* _TASK STATEMENT_:
The lines to extract begin at the one containing "February 2018 (20, 1338)" and run to the end of the listing; set them down exactly and alone.

* _WORKING DATA_:
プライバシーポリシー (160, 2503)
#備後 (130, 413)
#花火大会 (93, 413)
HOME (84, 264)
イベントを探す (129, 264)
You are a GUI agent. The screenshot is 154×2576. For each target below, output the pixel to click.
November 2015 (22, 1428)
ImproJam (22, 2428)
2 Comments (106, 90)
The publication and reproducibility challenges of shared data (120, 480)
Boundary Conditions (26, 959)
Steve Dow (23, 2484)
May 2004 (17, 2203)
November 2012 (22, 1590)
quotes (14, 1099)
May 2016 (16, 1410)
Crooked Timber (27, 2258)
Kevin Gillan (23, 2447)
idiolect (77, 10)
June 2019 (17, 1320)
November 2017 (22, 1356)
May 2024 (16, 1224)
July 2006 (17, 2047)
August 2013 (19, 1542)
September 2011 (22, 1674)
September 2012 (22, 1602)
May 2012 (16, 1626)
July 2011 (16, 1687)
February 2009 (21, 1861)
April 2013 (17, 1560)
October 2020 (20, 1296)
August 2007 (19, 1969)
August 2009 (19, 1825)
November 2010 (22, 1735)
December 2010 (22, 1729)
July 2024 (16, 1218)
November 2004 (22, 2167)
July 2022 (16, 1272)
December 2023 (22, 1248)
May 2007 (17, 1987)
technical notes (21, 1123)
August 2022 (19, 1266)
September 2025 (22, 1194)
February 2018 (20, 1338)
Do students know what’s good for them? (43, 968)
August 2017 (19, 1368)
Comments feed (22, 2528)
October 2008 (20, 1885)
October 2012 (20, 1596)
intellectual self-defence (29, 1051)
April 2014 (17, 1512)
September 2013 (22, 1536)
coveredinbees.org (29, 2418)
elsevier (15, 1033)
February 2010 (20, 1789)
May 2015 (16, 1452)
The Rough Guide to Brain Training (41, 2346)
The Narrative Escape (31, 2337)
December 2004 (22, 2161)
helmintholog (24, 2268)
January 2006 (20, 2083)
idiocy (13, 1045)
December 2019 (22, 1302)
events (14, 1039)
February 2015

* _YOUR RESPONSE_:
February 2018 (20, 1338)
Do students know what’s good for them? (43, 968)
August 2017 (19, 1368)
Comments feed (22, 2528)
October 2008 (20, 1885)
October 2012 (20, 1596)
intellectual self-defence (29, 1051)
April 2014 (17, 1512)
September 2013 (22, 1536)
coveredinbees.org (29, 2418)
elsevier (15, 1033)
February 2010 (20, 1789)
May 2015 (16, 1452)
The Rough Guide to Brain Training (41, 2346)
The Narrative Escape (31, 2337)
December 2004 (22, 2161)
helmintholog (24, 2268)
January 2006 (20, 2083)
idiocy (13, 1045)
December 2019 (22, 1302)
events (14, 1039)
February 2015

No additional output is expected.